The annual precipitation oscillates between 300 and 450 mm in the valley bottom, and more than 800 mm in the northern and southern mountain areas. A high interannual variability is observed as a consequence of the alternation of dominant atmospheric patterns. There are years in which the precipitation greatly exceeds the mean value; in other years, the values are less than one-third of the mean, and long drought periods are particularly frequent (Vicente-Serrano and Beguería-Portugués 2003).

Extreme precipitation events are frequent in Mediterranean regions. In the Iberian Peninsula the most extreme events are recorded in the Mediterranean coastland areas (Romero et al. 1998) as a consequence of the higher influence of Mediterranean convective cellules that affect importantly these areas (Camarasa 1993; Llasat and Puigcerver 1994; Millán et al. 1995; Llasat 2001). This causes precipitation to be concentrated in a small number of days and annual maxima events represent a high percentage of the total annual precipitation (De Luis et al. 1996; Martín-Vide 2004). This influence can be seen in the study area, where the highest irregularity (map 3) is found on the southeast, close to the Mediterranean Sea.

The original database consisted of 380 series of daily precipitation with different lengths. Because of the frequent changes of position of the observatories within the same locality we created new series merging the data of the observatories located in the same town (<10 km of distance). We then selected the series with less than 15% of daily data lost (Karl et al. 1995), and with a common record period covering the range from 1951 to 2000. We adopted this strict criterion to ensure that all of the series were sufficiently long to provide reliable estimates of the probability of extreme events (Jones 1997), and that they covered the same record period to avoid variability in parameter estimation resulting from interanual climatic cycles. This led to a final database of 43 observatories (see location in Fig. 1).

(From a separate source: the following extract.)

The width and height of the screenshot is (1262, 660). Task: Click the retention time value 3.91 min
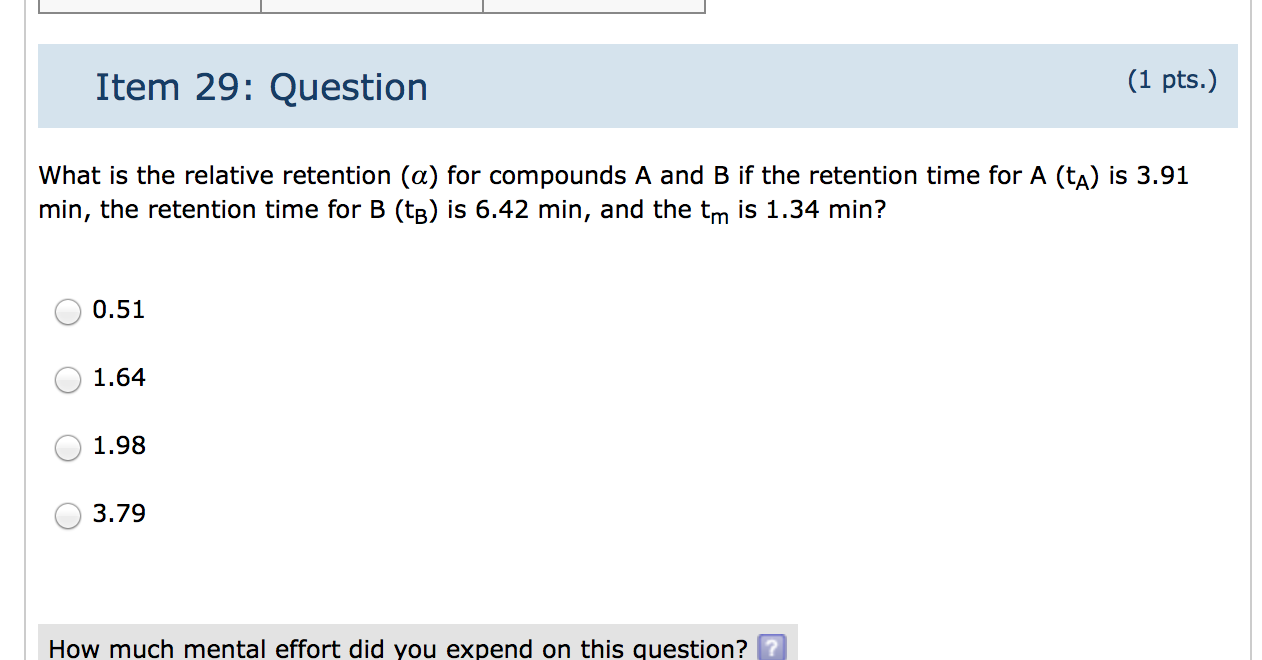point(1164,174)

The reduction of the spatial coverage of the weather stations can introduce some limitations to the analysis of climatic variables. The use of a high density of weather stations facilitates the mapping process independently of the interpolation method selected (Weisse and Bois 2002; Vicente-Serrano et al. 2003). Nevertheless, long climatologic time series are not frequent in the Iberian Peninsula because of frequent changes in the location of observatories. Also, the series can greatly differ in the period of record.

The length of the dataset is an important aspect in the analysis of climatological variables, but in the case of extreme value analysis it becomes critical, because the samples are reduced to only the highest values in the range of the variable (Jones 1997). The problem is even higher under Mediterranean climate, which is characterized by high interannual variability of precipitation. In Spain significant differences in the annual averages have been found between decades (Esteban-Parra et al. 1998; Rodríguez-Puebla et al. 1998; Rodríguez et al. 1999), which implies the need of long series to provide robust estimations. Significant temporal variability and trends in extreme events have also been found in different areas of the Iberian Peninsula (García et al. 1995; González-Hidalgo et al. 2003).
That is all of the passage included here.